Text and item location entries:
== == ==

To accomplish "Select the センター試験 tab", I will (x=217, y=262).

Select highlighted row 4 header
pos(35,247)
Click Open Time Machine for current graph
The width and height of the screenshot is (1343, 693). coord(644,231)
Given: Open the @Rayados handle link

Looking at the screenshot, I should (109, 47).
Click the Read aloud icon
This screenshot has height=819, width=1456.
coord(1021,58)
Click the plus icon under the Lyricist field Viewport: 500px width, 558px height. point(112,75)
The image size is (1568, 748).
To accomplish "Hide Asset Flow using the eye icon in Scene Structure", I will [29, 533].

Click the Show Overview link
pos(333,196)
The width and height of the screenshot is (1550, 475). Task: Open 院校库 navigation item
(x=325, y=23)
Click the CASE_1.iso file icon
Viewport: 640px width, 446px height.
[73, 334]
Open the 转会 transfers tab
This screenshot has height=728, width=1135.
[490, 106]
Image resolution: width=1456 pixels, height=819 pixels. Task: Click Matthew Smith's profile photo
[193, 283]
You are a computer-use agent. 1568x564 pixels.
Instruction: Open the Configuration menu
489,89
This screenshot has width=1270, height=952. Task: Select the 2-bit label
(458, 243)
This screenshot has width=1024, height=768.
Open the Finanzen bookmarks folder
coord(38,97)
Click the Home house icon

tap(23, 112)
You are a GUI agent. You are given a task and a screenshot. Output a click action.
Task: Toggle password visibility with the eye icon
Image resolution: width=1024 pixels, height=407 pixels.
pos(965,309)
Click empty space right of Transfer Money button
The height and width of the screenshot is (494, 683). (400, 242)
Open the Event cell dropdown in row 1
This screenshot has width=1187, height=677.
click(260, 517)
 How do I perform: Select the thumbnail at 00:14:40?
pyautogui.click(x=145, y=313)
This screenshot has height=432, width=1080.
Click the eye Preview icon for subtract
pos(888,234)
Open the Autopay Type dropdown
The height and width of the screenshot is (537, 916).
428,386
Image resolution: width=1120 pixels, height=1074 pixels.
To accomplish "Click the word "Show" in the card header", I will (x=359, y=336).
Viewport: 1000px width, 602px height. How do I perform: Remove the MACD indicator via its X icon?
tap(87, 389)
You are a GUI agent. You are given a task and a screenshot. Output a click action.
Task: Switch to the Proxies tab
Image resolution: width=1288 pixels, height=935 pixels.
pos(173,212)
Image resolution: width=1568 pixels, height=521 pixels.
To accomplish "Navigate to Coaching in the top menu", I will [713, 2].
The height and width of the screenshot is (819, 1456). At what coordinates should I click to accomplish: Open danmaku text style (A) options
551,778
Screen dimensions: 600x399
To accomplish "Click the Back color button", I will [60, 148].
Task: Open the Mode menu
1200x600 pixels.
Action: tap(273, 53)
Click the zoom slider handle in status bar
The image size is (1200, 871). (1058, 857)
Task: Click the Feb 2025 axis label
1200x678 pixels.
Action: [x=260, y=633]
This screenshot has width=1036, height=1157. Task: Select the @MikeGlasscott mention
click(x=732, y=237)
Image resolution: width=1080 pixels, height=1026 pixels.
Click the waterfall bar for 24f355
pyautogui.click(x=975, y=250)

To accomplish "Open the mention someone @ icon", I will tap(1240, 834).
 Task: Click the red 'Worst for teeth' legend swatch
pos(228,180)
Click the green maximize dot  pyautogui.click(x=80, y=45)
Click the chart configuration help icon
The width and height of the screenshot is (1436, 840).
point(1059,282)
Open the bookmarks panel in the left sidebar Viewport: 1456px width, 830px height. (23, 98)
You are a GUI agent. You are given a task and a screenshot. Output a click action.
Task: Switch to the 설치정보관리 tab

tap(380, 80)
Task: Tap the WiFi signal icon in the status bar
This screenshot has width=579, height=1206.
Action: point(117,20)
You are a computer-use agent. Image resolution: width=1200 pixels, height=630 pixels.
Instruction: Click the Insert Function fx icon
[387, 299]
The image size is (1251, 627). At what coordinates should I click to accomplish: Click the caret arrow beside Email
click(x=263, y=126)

== == ==

* [TASK STATEMENT]:
Reproduce verbatim the part of the items that opens with the line containing "Screen dimensions: 600x399" and closes with the line containing "will tap(1240, 834).", including both of those lines.

* [RESPONSE TO THIS EXERCISE]:
Screen dimensions: 600x399
To accomplish "Click the Back color button", I will [60, 148].
Task: Open the Mode menu
1200x600 pixels.
Action: tap(273, 53)
Click the zoom slider handle in status bar
The image size is (1200, 871). (1058, 857)
Task: Click the Feb 2025 axis label
1200x678 pixels.
Action: [x=260, y=633]
This screenshot has width=1036, height=1157. Task: Select the @MikeGlasscott mention
click(x=732, y=237)
Image resolution: width=1080 pixels, height=1026 pixels.
Click the waterfall bar for 24f355
pyautogui.click(x=975, y=250)

To accomplish "Open the mention someone @ icon", I will tap(1240, 834).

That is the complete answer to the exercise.